Monday, December 24, 2007

Cuernavaca

Intimacy, as I understand it, is communicating trust and letting others be themselves. It’s accepting them as they are and being ourselves as we are. Intimacy is something we need but rarely receive or give. Life without intimacy is merely existence.

Today, Sunday, we went to the anthropology museum and walked through an area with expensive hotels, limousines and Cadillac and Hummer dealers. Quiet, orderliness, wealth and aloofness abounded.

The contrast was sharp as compared to our accommodations over the previous three days. We had been staying in a good hotel on an old street in the historic district. It is an area whose grandeur has waned and whose zenith is a part of history. In the evenings the sounds of traffic, drums, music and laughter challenge the volume of the TV. When dark descends the streets are littered. In the mornings the streets and sidewalks have been swept by hand; the litter is gone but the embedded dirt accumulated over years remains.
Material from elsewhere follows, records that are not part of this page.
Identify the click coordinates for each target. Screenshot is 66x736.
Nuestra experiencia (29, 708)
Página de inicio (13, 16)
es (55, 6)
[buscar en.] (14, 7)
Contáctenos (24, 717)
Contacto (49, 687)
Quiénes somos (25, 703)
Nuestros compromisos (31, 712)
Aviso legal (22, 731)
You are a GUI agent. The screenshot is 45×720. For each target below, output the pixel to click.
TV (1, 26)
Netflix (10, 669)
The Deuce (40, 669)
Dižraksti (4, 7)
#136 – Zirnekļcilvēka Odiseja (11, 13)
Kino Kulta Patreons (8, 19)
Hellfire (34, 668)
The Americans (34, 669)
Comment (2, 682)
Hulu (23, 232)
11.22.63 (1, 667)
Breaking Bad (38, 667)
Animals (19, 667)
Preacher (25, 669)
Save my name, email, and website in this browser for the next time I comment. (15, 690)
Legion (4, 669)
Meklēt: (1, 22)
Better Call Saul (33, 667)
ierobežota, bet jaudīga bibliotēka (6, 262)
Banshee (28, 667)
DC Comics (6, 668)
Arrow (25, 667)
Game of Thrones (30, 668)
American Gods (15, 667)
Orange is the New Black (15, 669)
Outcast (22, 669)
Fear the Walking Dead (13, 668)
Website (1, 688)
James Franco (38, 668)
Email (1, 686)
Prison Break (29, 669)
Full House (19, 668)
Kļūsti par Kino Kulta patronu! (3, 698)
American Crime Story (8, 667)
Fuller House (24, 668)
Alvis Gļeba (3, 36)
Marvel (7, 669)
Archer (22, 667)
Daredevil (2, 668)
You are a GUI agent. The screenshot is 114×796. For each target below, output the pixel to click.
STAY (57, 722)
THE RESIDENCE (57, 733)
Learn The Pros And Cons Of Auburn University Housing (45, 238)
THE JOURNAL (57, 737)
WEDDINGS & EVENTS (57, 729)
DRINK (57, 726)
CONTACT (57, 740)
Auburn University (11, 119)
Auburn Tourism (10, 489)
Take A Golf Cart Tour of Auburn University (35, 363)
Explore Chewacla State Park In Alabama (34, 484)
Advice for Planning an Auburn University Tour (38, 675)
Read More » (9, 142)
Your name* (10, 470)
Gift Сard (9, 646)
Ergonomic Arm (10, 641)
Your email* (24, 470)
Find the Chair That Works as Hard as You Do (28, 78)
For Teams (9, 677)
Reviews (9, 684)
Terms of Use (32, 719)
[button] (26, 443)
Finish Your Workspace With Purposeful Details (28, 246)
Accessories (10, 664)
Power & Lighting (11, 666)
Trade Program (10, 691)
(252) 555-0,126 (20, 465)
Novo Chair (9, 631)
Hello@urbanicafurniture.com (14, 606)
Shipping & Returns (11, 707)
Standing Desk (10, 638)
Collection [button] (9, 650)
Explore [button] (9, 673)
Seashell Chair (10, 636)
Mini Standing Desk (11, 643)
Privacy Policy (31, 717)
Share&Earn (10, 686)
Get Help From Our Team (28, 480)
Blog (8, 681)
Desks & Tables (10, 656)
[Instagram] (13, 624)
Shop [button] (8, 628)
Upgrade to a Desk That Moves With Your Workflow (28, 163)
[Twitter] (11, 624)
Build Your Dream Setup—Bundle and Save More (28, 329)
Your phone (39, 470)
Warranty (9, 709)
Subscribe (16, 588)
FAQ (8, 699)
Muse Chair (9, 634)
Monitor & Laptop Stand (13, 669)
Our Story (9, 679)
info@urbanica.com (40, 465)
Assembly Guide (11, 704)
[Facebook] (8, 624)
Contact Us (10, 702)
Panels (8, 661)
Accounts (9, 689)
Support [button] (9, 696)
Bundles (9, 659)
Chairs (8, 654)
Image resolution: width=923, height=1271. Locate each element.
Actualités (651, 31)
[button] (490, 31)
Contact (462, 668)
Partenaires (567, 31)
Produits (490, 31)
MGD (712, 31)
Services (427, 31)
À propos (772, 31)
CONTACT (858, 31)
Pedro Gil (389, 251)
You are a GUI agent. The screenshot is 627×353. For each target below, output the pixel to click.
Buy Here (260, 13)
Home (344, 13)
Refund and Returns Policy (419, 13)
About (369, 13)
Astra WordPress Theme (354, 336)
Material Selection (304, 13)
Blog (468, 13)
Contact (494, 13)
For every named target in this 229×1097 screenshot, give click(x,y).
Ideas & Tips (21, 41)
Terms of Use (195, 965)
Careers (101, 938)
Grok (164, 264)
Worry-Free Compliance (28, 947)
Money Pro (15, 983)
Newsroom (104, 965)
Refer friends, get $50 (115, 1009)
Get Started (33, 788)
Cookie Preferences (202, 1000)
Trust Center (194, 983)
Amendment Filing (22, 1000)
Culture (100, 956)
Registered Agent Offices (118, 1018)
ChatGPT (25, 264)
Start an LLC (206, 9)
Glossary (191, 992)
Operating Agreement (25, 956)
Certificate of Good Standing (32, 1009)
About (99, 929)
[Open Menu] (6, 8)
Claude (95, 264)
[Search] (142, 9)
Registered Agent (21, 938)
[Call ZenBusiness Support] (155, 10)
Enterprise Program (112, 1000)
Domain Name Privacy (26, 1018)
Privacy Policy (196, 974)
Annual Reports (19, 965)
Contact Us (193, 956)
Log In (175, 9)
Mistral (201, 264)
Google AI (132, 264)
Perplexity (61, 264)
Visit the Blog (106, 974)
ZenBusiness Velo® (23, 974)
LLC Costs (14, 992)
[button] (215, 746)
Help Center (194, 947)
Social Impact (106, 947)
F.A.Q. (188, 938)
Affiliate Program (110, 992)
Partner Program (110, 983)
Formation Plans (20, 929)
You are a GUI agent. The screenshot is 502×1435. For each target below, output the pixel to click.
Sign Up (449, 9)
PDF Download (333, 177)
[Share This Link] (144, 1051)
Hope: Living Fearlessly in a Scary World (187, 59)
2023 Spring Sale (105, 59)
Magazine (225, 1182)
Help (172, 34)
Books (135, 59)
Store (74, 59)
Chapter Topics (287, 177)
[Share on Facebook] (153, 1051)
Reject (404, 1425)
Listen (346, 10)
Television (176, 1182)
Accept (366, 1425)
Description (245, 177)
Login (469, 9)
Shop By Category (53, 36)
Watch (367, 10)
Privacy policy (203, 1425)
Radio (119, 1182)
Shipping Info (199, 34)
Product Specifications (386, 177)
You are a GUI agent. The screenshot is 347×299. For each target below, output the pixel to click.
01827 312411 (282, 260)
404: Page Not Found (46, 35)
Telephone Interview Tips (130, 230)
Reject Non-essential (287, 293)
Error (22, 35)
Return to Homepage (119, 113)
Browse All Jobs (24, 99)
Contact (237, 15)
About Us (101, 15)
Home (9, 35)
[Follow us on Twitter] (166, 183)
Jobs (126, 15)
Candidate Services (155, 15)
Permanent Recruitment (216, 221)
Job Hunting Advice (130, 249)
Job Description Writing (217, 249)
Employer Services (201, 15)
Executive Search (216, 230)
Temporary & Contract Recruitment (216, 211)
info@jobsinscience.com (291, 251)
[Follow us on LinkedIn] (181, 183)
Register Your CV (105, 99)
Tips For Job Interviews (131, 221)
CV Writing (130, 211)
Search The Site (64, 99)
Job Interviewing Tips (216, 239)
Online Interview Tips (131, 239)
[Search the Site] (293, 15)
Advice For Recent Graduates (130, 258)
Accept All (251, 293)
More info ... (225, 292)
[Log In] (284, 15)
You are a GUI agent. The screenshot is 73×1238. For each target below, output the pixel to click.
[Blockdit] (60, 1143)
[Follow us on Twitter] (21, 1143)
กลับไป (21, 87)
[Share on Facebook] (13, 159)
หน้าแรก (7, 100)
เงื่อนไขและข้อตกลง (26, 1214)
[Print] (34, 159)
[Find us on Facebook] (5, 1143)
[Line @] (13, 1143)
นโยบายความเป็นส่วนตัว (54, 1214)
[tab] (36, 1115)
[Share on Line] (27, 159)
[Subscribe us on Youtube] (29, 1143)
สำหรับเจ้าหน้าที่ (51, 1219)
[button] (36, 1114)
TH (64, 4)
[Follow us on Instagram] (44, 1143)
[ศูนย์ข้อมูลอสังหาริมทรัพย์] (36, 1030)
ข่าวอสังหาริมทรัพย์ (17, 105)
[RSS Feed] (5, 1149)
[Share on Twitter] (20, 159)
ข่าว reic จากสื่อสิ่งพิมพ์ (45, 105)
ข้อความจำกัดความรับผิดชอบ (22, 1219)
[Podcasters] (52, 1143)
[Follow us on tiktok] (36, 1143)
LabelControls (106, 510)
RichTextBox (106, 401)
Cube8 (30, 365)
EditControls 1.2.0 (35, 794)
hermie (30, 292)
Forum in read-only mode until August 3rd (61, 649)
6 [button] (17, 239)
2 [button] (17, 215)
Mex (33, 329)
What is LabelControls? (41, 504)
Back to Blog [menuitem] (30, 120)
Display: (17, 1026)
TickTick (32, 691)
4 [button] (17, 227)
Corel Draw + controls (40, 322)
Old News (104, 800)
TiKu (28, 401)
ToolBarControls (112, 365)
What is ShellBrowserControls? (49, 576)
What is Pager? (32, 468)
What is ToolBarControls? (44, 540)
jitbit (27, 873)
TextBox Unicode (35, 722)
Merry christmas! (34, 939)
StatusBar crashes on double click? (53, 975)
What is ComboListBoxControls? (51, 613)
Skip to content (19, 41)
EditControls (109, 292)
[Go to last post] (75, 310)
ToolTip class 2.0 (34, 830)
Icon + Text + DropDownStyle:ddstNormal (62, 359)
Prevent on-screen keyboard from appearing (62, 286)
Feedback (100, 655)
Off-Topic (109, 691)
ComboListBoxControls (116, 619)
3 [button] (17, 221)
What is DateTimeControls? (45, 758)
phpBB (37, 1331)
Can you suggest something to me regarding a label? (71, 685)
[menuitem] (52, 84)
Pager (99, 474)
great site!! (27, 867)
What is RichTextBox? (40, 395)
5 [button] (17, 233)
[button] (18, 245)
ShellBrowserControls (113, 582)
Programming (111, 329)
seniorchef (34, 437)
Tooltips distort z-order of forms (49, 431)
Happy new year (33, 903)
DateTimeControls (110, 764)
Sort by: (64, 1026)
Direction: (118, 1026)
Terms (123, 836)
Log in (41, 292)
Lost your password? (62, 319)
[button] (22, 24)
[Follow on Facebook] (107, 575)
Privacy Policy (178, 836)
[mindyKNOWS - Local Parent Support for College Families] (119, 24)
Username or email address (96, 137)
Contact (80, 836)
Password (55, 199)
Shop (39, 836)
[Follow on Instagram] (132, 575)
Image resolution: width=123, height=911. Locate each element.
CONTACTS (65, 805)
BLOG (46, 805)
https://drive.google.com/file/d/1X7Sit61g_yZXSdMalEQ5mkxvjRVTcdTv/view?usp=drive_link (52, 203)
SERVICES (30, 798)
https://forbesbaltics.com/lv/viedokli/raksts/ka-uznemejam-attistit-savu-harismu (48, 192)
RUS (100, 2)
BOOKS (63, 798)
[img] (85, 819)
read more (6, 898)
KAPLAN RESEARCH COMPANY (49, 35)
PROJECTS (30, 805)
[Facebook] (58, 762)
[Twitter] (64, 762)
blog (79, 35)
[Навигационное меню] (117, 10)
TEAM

Tonight we’re in a hotel in Cuernavaca. The reservations were made by a brother of the man my niece is marrying. Our amenities include a clean room, a private bath, a television, one electrical outlet and clean towels given to us at the front desk when we received the door key. The room is about 10 by 10 with a separate bath and a closet.

Amenities do not include a door knob on the closet. It is missing. There is no door knob on the inside of the entrance door and never has been. An old-fashioned deadbolt suffices to open the door. There is no remote for the TV. To change the channel we must use the down button. The up button does not work. The entire bath is tiled and the shower is one end of the room. There is no division for the shower. It is simply a shower head high on the wall, controls for hot and cold water and a drain on the floor. The room has neither heat nor air conditioning, clock nor radio, carpeting nor phone.

I like our room. I like it better than any in Mexico City near the Hummer dealer. I prefer it to the room we had for the last three days. My room gives me an opportunity for intimacy. Through my niece or cousin, both of whom speak Spanish, I can express gratitude to the young man who checked the room, deemed it acceptable and made the reservations. I cannot talk with the family at the front desk but I can smile and say “Thank you. Gracias!”. I can pass people climbing or descending the stairs and each meeting holds the possibility of intimacy – of chipping away at the shell of my more affluent but limited world and peaking into the world of others.

For me a vacation isn’t about the number of stars that rate my lodging. A vacation is about intimate experiences.

Things I’ve learned thus far.

  • Speaking Spanish isn’t necessary. A smile, the word “Gracias”, the ability to point and a willingness to eat whatever was ordered are all that are necessary.
  • When boarding the bus no one checks baggage. Be prepared to put your baggage in the cargo bay yourself.
  • The correct pronunciation of the name Teotihuacan is tay-oh-tee-wah-can. (I had wondered about that for 41 years.)
  • There's not enough time to write about everything and post photos.

What I wish I hadn’t learned:

  • It hurts like hell to walk by a two year old boy sitting on a crowded street next to his young mother who is nursing an infant and extending a hand pleadingly.

3 Comments:

Blogger Tim Hodgens said...

Paul,

Yes, fiber in life and in food and in relationships.

Oh my, the woman and the breast and the child and the hand and never will you forget that moment.

Tim

12/24/2007 02:47:00 PM  
Blogger Buffalo said...

The joy you reflect as you journey through life is a wondrous thing to see.

12/24/2007 10:36:00 PM  
Blogger anonymous julie said...

I find that your first paragraph is one I needed to hear... the last, I hope, is a sight I won't grow cold to. I see it so often.